● The task: Work out the count of lines in the entries below that include "agent", and write only that count.

● Given information:

-----

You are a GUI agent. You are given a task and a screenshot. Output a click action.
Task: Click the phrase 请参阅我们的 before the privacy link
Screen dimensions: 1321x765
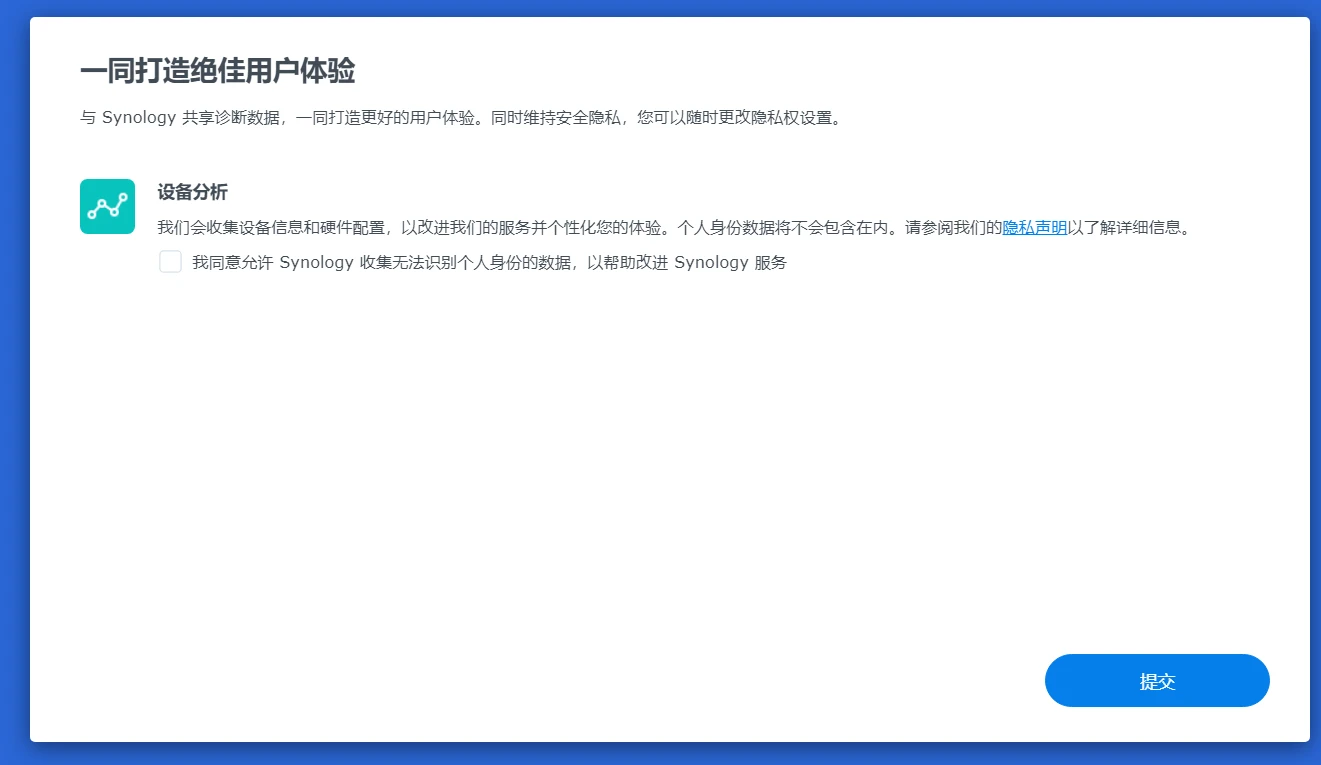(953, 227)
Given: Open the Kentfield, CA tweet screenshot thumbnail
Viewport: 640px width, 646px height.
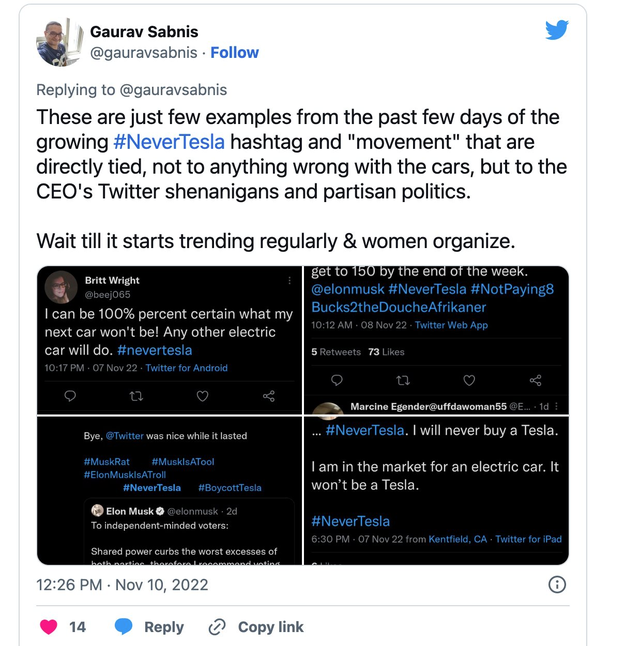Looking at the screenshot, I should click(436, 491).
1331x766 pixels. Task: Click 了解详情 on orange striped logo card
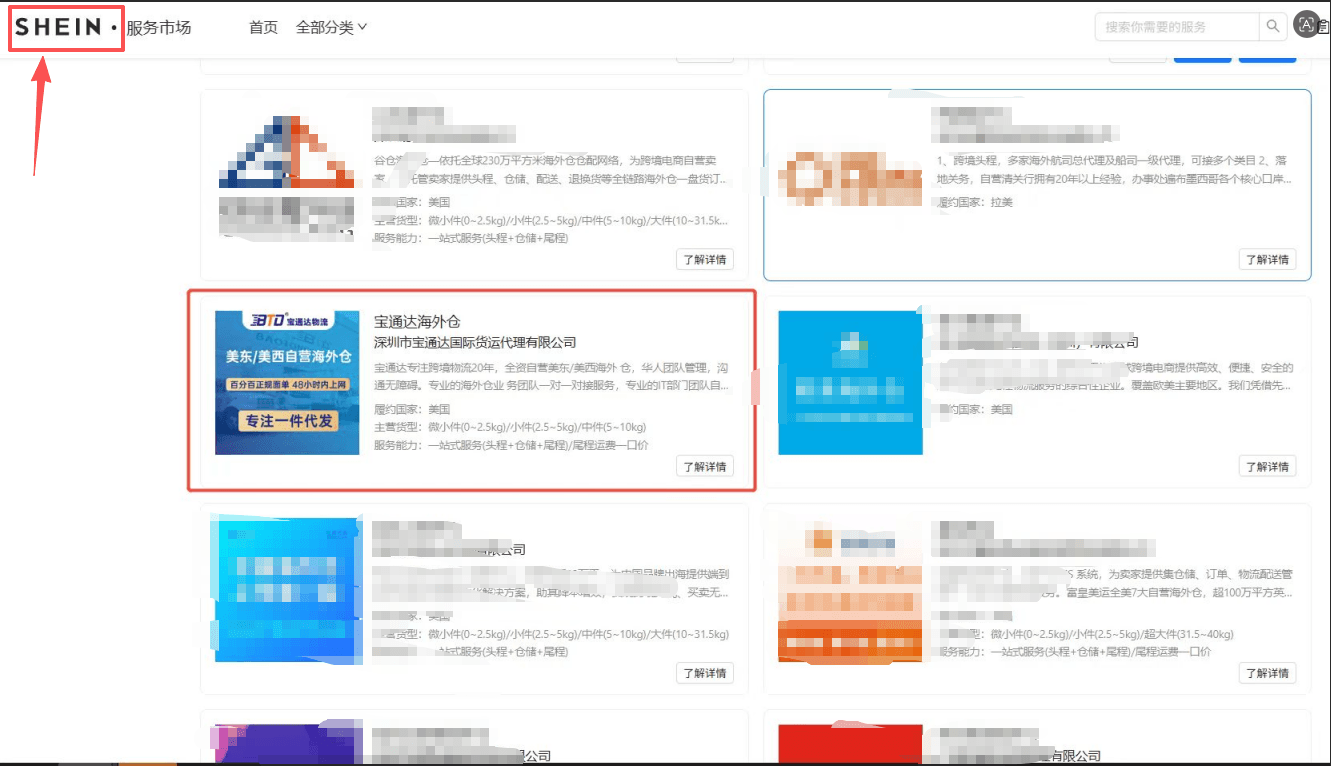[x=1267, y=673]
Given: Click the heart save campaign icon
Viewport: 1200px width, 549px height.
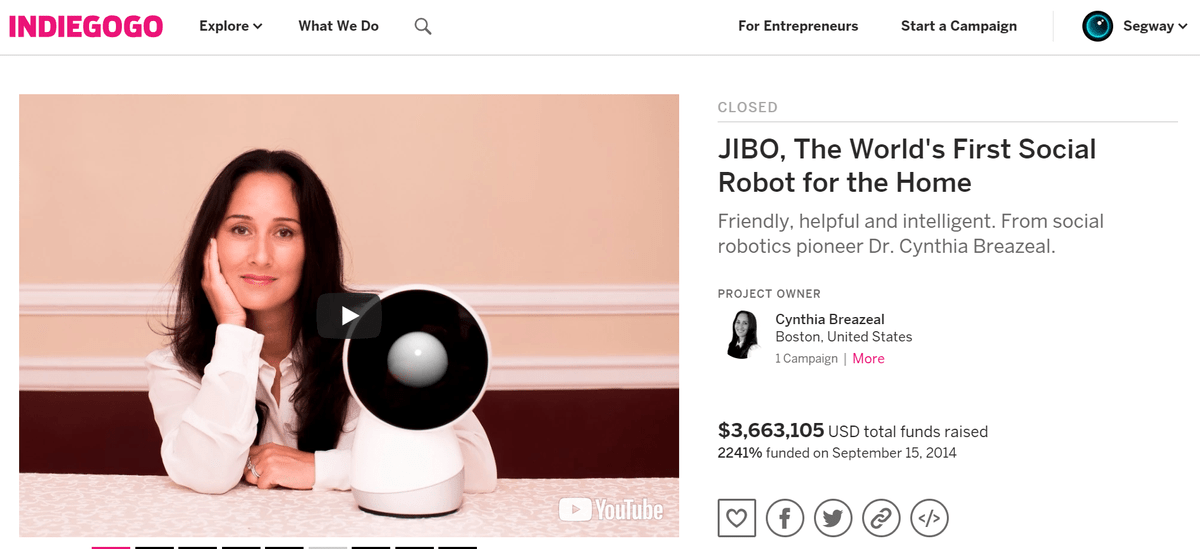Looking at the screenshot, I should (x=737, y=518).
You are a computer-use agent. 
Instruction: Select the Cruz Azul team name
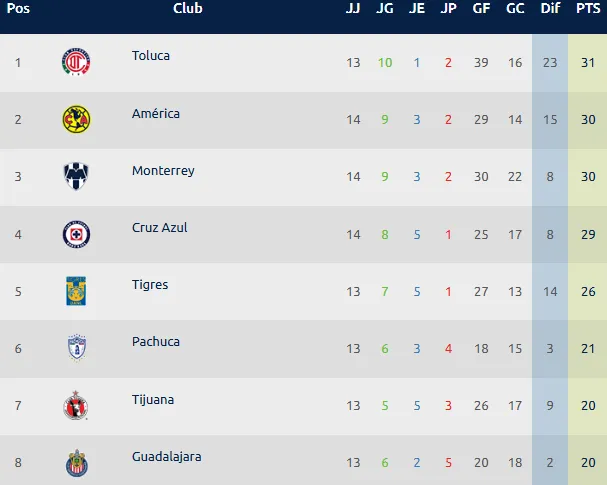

-----

● Answer to the exercise: 2